Peter Györkös, Ungarns Botschafter in Berlin, verurteilt die Äußerungen des Luxemburger Außenministers Asselborn scharf. Ohne eine „Kultur des Zuhörens“ werde die Europäische Union nach dem Brexit-Referendum nicht geheilt, sondern weiter gespalten.

Herr Botschafter, die Briten haben für den Austritt gestimmt, Luxemburgs Außenminister möchte Ihr Land am liebsten aus der EU werfen. Was sagt all das über den Zustand der Gemeinschaft?
Wir befinden uns in einer schwierigen, gleichzeitig aber auch inspirierenden Phase, weil wir neue Wege gehen müssen, um den Zusammenhalt der restlichen 27 Staaten zu sichern. Am Anfang muss jedoch eine nüchterne gemeinsame Lageanalyse stehen: Was hat dazu geführt, das zum ersten Mal in der Geschichte ein Land dieser großartigen Integrationsgeschichte den Rücken kehrt? Warum verlieren wir von Tag zu Tag Boden im globalen Wettbewerb? Warum sind wir nicht in der Lage, das Sicherheitsgefühl unserer Bürger zu gewährleisten? Und warum ist es möglich, dass einzelne Politiker in dieser Lage noch versuchen, die Menschen weiter auseinander zu treiben?
Was ist Ungarns Antwort auf diese Fragen?
Wir müssen feststellen, dass gemeinsame Regeln systematisch missachtet worden sind. Das betrifft den Grenzschutz oder die Haushaltsregeln. Im Ergebnis haben viele Bürger das Gefühl der inneren wie der sozialen Sicherheit verloren. Der erste Schritt muss also die Rückkehr zu Recht und Ordnung sein. Das muss der Startpunkt für eine Diskussion über unsere unterschiedlichen Zukunftsvorstellungen für Europa sein.
Luxemburgs Außenminister Jean Asselborn kann sich Europas Zukunft offenbar ganz gut ohne Ungarn vorstellen, weil es in seinen Augen Europas Werte verraten hat.
Für mich ist das schockierend.
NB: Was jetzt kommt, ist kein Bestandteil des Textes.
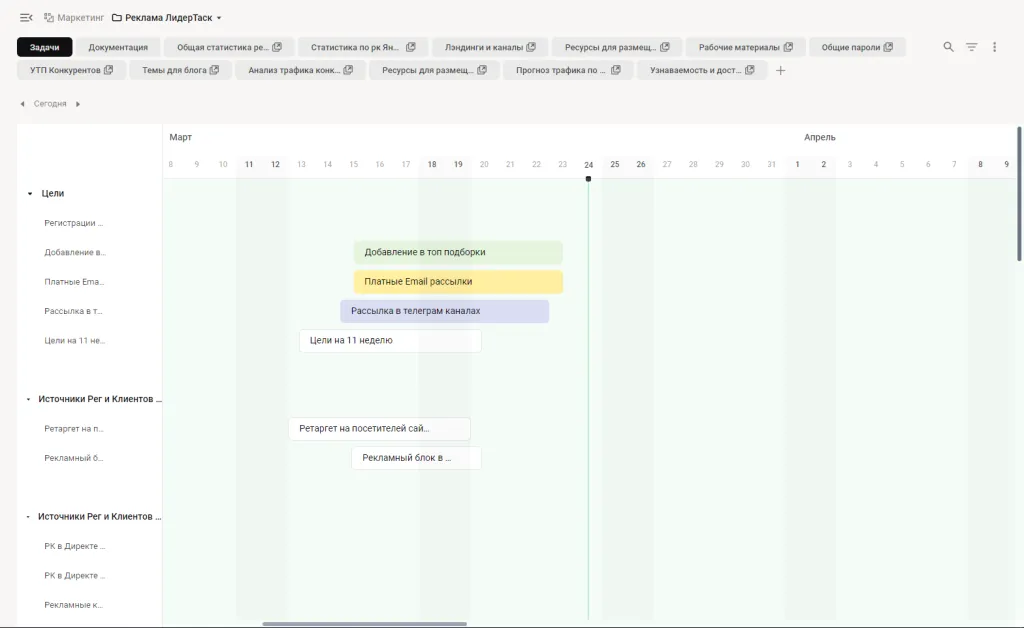Go to next period with right arrow
The image size is (1024, 628).
[x=78, y=104]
Jean Asselborn führt über die deutschen Medien mit einem Tsunami von Interviews de facto einen Kommunikationskrieg gegen mein Land.
Was ist aus Ihrer Sicht die Folge?
27 Länder mit 440 Millionen Menschen trotz allem weiter zusammenzuhalten, erfordert an erster Stelle eine Kultur des Zuhörens. Wer aber den gewählten Ministerpräsidenten eines Landes dämonisiert, ihn als Unmenschen darstellt und aus Diskussionen ausschließt, spaltet Europa weiter.
Aber was sagen Sie zur Kritik mangelnder Rechtsstaatlichkeit und Solidarität. Ohne diese beiden Werte geht Europa doch genauso kaputt?
Ungarn ist ein Rechtsstaat. Alle offenen Fragen, die im Zusammenhang mit unserer Verfassungsreform aufgekommen sind, haben wir geklärt – alles, was die Europäische Kommission und der Europäische Gerichtshof beanstandet haben, ist mittlerweile umgesetzt.
Was ist mit dem zweiten Punkt? Nicht nur Asselborn sieht mit dem ungarischen Grenzzaun europäische Grundüberzeugungen verletzt.
Es ist unsere rechtliche Pflicht, unseren Teil der EU-Außengrenze zu schützen. Wir haben das als erste konsequent umgesetzt, aber dabei immer gesagt, dass das keine schöne Sache ist. Mit Blumen und Plüschtieren geht das nicht. Aber es muss getan werden, wenn wir nicht das Vertrauen der Bürger verlieren und uns weiteren Sicherheitsrisiken aussetzen wollen.